Product Spotlight: Palantir
Going big with big data
Halloween is tonight, and I’m going as the Government Shutdown. (Pictures to come.) By college standards, this costume is just the right balance of cleverness, effort, and aesthetics. By political standards, it’s a sign that Washington has become the butt of more than a few jokes. Lately our lawmakers look like a sloppy and disorganized hot mess—descriptors that should be reserved for tonight’s campus debauchery, not our country’s government.
Part of the government’s problem is that its data are hot messes, too. Enter Palantir, a Silicon Valley start-up that is solving the world’s most important problems by integrating large, disparate data sets.
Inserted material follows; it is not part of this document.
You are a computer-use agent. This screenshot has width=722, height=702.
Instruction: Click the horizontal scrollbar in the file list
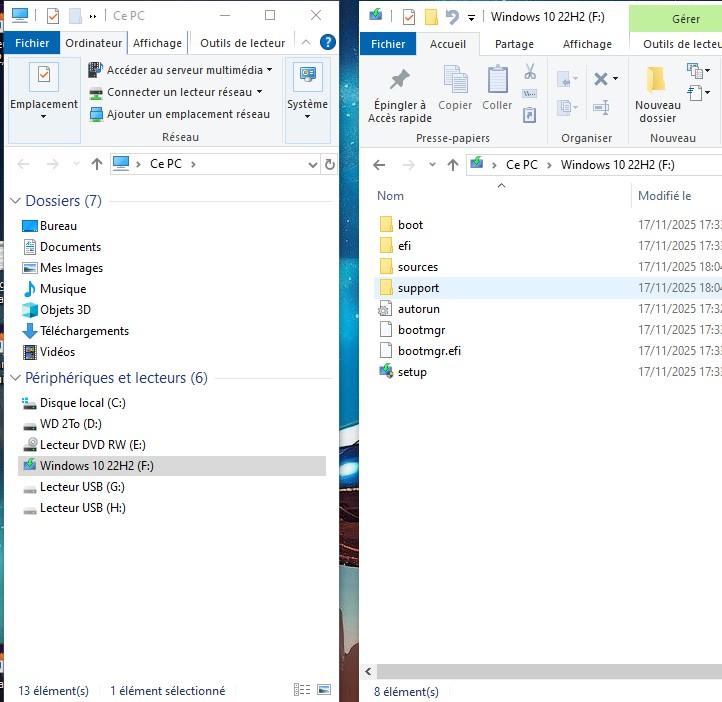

Yes, this “start-up” has been around for nearly a decade, but government moves slowly—and Palantir is just beginning to sink its teeth in Washington. Earlier this month I gave the public version of their software, AnalyzeThe.US, a try and was astonished by its potential applications. Here’s why:
Massive capabilities, modest framework

What’s incredible to me about Palantir is that even the limited, publicly-available version of their product is incredibly powerful. The company realizes that while its product is primarily marketed towards large government agencies, private corporations, and non-profits, there are use cases even for people like you and me. By making their flagship software available to the public, Palantir wins massive goodwill. We know the company’s product adds value because we can literally see the way it organizes intimidating data in an unintimidating package.
Intuitive, primitive user experience

Like products like Coursera and Flipboard, Palantir is defined by its content rather than a flashy or complicated UX. As such, the software itself is simple and accessible. That’s not to say Palantir is intuitive, per se—there is certainly a learning curve—but once learned, it makes users feel like they possess awesome superpowers. I never needed more than a few operations to do all the crazy things I wanted to do with Palantir. In short, it exemplifies one of my favorite UX principles: Software should be easy to use and easy to learn, even if it’s not necessarily “obvious.”

Palantir is doing to big data what Microsoft did to productivity, what Ebay did to commerce, and what GitHub did to programming: It’s making it more accessible. Not only can the general public now easily investigate Defense Department activity or children’s hospital spending, but the people running these organizations have more access to their own data. By extending the reach of data—a tool with capabilities we haven’t even fully realized yet—Palantir follows the footsteps of some of history’s greatest tech products.